We are now seeing the fruits of this ruling:
Five years ago, after a majority of workers at Red Rock Resort in Las Vegas signed cards to join the Culinary Workers Union, supervisors marched them into a series of mandatory meetings. The company promised employees free health care and new retirement benefits if they voted down the union, and vowed to drag out negotiations if the union won.
Red Rock, which is owned by billionaire brothers and major Trump donors Frank and Lorenzo Fertitta, also launched an anti-union website, plastered with the faces of employees without their permission. Then, two days before the vote, workers were greeted with hundreds of free steaks in the employee dining room, each branded with the same message: VOTE NO!
On election day, only 46% of the workers voted for the union.
“They never actually wanted to listen to the workers,” said Veronica Gomez, 57, who has worked as a housekeeper at Red Rock since 2006 and helped lead the union drive. “They never wanted to give up any power.”
In June, though, the National Labor Relations Board, which oversees union elections, offered Gomez and her co-workers a win. After a protracted legal fight, the NLRB’s five-person board, which issues final agency decisions on judicial rulings that have been appealed, concurred with an administrative judge’s earlier decision that Red Rock management had engaged in “pervasive and egregious misconduct.” The board also employed, for the first time, a new protection against union-busting that it had issued in a decision last year called Cemex. Citing Cemex, the board forced Red Rock to immediately recognize and bargain with the union.………
It’s been about a year since the Cemex decision overturned nearly five decades of precedent and limited an employer’s ability to illegally undermine union support without facing meaningful consequences.
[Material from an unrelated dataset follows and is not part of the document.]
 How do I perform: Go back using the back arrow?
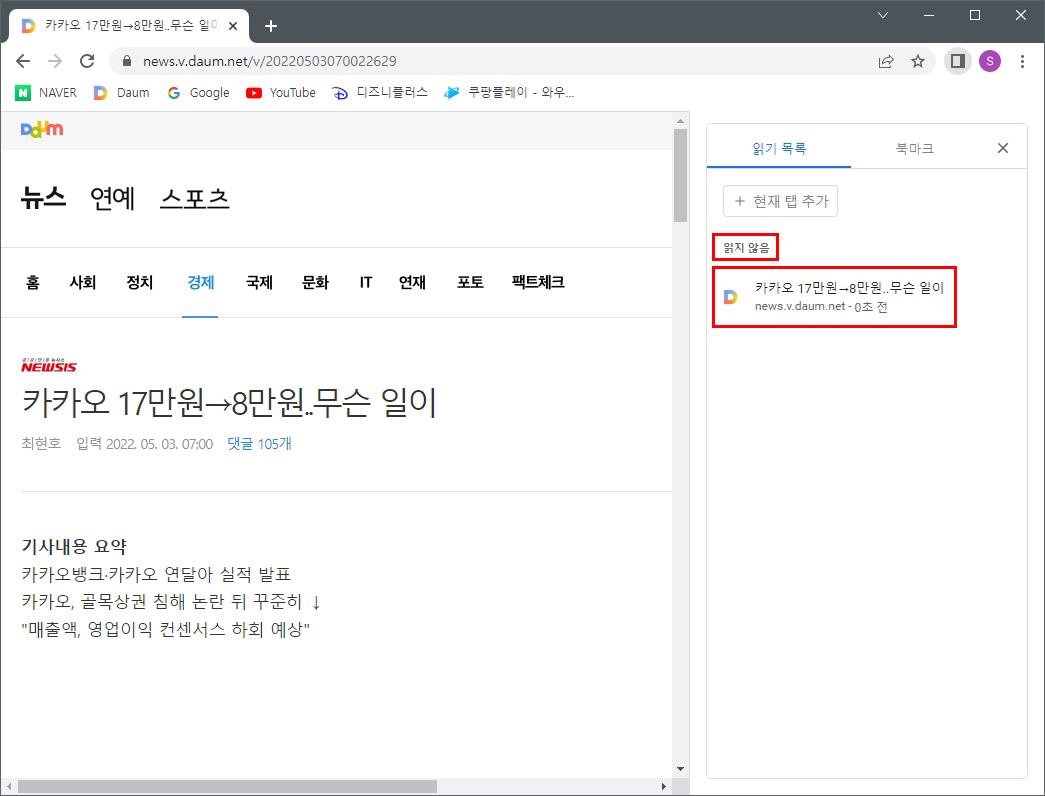(23, 60)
Since 1979, there has been little downside for an employer who breaks labor law during an election, and unfair labor practices — as such violations are known — are common. (As of late June, for example, Starbucks’ efforts to oppose unionization have generated 435 unfair labor practice charges from National Labor Relations Board regional offices.)
Except in the rarest of cases, violations simply triggered another election — until August 2023, when the NLRB created a new consequence for law-breaking employers in its ruling on a dispute between the Teamsters and Cemex Construction Materials Pacific, a cement-mixing company. Post-Cemex, if a majority of workers sign cards to join a union, an employer can either recognize the union or file a petition within two weeks for a union election.If the employer misses the deadline, and the cards are found to be valid, the National Labor Relations Board can order the employer to recognize the union. And if, during the election, the employer commits violations that require setting the election aside, the agency will order the employer to recognize the union and begin to bargain a first contract.
I thought that it was good news at the time, but I did not realize just how good the news was..
Not only does it offer real disincentives for employers breaking the law, but it also speeds up the unionization process.
Assuming that SCOTUS does not strike this rule down, and that is a big if, this is a major win for American workers.